Władze w Aden zażądały także, aby wszystkie banki przeniosły tam swoje siedziby, aby powstrzymać najgorszy w historii spadek wartości riala i przywrócić im kontrolę nad gospodarką.
„Wewnętrzne napięcia i konflikty mogą wymknąć się spod kontroli i doprowadzić Jemen do całkowitego załamania gospodarczego” – ostrzegł jemeński dziennikarz Mohammed Ali Thamer w analizie opublikowanej przez Carnegie Endowment for International Peace.
Bloomberg poinformował także w czwartek, że Stany Zjednoczone chcą jeszcze bardziej zwiększyć presję gospodarczą na Houthi poprzez odcięcie im źródeł dochodów. Obejmuje to planowaną wypłatę 1,5 miliarda dolarów od Arabii Saudyjskiej na pokrycie wynagrodzeń pracowników rządowych na obszarach zajętych przez rebeliantów.
W wojnie w Jemenie zginęło ponad 150 000 ludzi, w tym bojownicy i cywile. Spowodowało to jedną z najgorszych katastrof humanitarnych na świecie, w wyniku której zginęło dziesiątki tysięcy kolejnych osób. Ataki Houthi na statki pomogły odwrócić uwagę od problemów wewnętrznych i impasu w wojnie. Jednak od miesięcy borykają się z rosnącymi ofiarami i zniszczeniami spowodowanymi nalotami na grupę pod dowództwem USA.

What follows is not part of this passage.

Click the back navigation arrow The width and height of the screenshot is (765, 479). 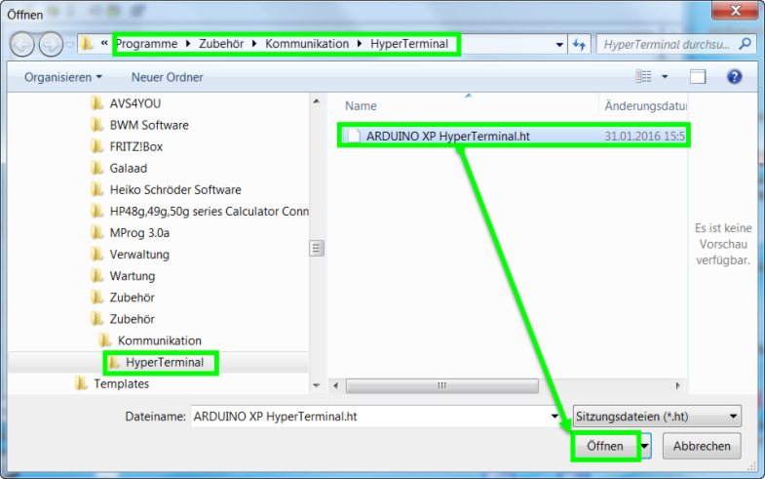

Podczas wojny tysiące ludzi zostało pojmanych przez Houthi. Śledztwo AP Niektórych więźniów przypalano kwasem, tygodniami wieszano za nadgarstki lub bito pałkami. Huti bezkrytycznie wykorzystują w konflikcie dzieci-żołnierzy i podkładają miny.

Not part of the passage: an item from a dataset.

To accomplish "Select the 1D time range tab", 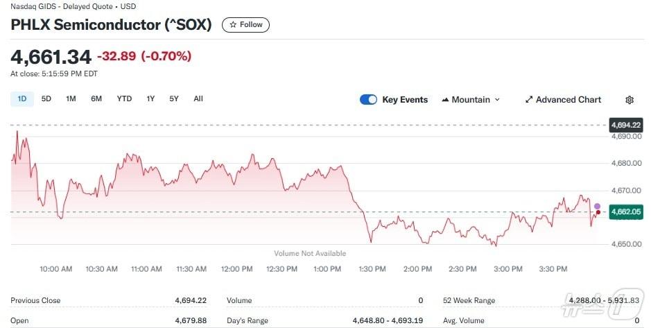I will (21, 99).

Huti aresztowali już czterech innych pracowników ONZ – dwóch w 2021 r. i dwóch kolejnych w 2023 r., którzy nadal są przetrzymywani przez milicję. Agencja Praw Człowieka ONZ nazwała te aresztowania w 2023 r. „sytuacją głęboko niepokojącą, ponieważ ukazuje całkowite lekceważenie praworządności”.
Huti są członkami szyickiej sekty islamu Zaidi, która rządziła północnym Jemenem przez 1000 lat, aż do 1962 roku.
___
Baraa Anwer doniósł z Riyadu w Arabii Saudyjskiej. Samy Magdy w Kairze przyczynił się do powstania tego raportu.
„Organizator. Entuzjasta podróży. Rozwiązuje problemy. Miłośnik muzyki. Oddany uczony kulinarny. Nieuleczalny fan internetu. Zwolennik popkultury.”